Terminadas as férias, Jacinto voltou
a casa dos pais, em Nambuangongo, mas desta preferiu viver com a tia, irmã do
pai, que estava viúva e tinha perdido o filho varão, devido à cólera que
grassava por aquela vila do Bengo.
Em Nambuangongo, o povo, sobretudo
os mais velhos, tinham a mania de estender as coisas num terreiro. Um chão
compactado e varrido a preceito que recebia a secagem dos cereais e de outros
produtos do campo.
Estendia-se no terreiro a fuba, o
bombo, o café, o milho e a jinguba. Era também no terreiro que os meninos mais
traquinas enchiam seus bolsos de coisas para comer no intervalo das aulas, como
bananas e batata-doce que assavam à escondida.
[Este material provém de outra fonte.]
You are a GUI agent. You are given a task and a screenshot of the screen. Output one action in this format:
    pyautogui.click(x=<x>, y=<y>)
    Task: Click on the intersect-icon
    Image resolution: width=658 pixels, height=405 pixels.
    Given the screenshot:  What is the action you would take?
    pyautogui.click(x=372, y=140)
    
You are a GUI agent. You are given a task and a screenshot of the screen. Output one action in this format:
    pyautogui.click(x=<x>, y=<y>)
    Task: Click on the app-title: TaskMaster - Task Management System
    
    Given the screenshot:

Habituado a ver o povo a estender
quase tudo, Jacinto interiorizou que a palavra estender se aplicava a tudo.
Estender água fria ao sol, por exemplo.
E foi neste pensar que um dia desses
a sua tia o pediu que estendesse a garapa[1] ao sol para fermentar. A palavra
era usada de forma indistinta.
Mbwanga, a tia, tinha tido uma noite
de muito labor. A festa de natal que se avizinhava exigia que os preparativos
fossem feitos de forma contínua e ao detalhe. Já havia fuba suficiente e francos
na capoeira. Estava-se na fase de preparar-se as bebidas. Garapa adocicada com
muxiri[2] ou mbundi, e outras bebidas que
deviam apanhar doses de sol para fermentar e entorpecer[3].
Como havia trabalhos ainda por fazer
na roça de café, Mbwanga chamou pelo sobrinho e ordenou.
- Sobrinho Jacinto!
- Tia, - respondeu o menino.
- Estou a sair. Quando o sol estiver
nesta direcção - apontou ela para o meio do centro celeste - vais estender a
garapa para fermentar.
- Está bem tia. É a hora em que saio
da escola e farei isso de imediato.
A aula daquele dia tinha sido sobre
os deveres dos filhos perante os pais. O Professor tinha falado sobre a
obediência, sobre as tarefas de casa e a revisão das aulas nos fins-de-semana.
Tão logo voltou da escola, Jacinto
levantou a cabeça e a bola amarela estava exactamente na posição indicada pela
tia. Eram doze horas mais ou menos. Jacinto pegou a cabaça[4] e com muito jeito a levou até ao
terreiro onde estavam já estendidas muitas coisas como de costume.
Pegou numa vassoura, varreu e
cuidadosamente jorrou o líquido ao terreiro.
Terminada a jornada, Mbwanga voltou
a casa e o seu espanto foi que a cabaça estava vazia.
- Sobrinho Jacintoéééééé! – Chamou
ela.
- Tiaaaa! - Respondeu Jacinto que
jogava à bola com os amigos.
- Onde foi que me guardaste a garapa?
- Estendi, tia!
- E depois?
- É que, tia… Ela desapareceu. O sol
levou toda kisângwa.
Tal como na cena anterior, Mbwanga
meteu-se em óbito. Chorou, amaldiçoou o sobrinho e inclusive se queixou ao soba
que julgou o caso e mais uma vez o menino teve razão.
- Mana Mbwanga - disse o soba Bwata
Maka – quando se fala com crianças e pessoas que não tem muita experiência, a
ordem tem de ser dada com clareza. Tem de ser branca como neve. O menino
Jacinto tem razão dele!
[1] O
mesmo que kisângwa: bebida caseira feita á base de farinha de milho ou múcua e açúcar.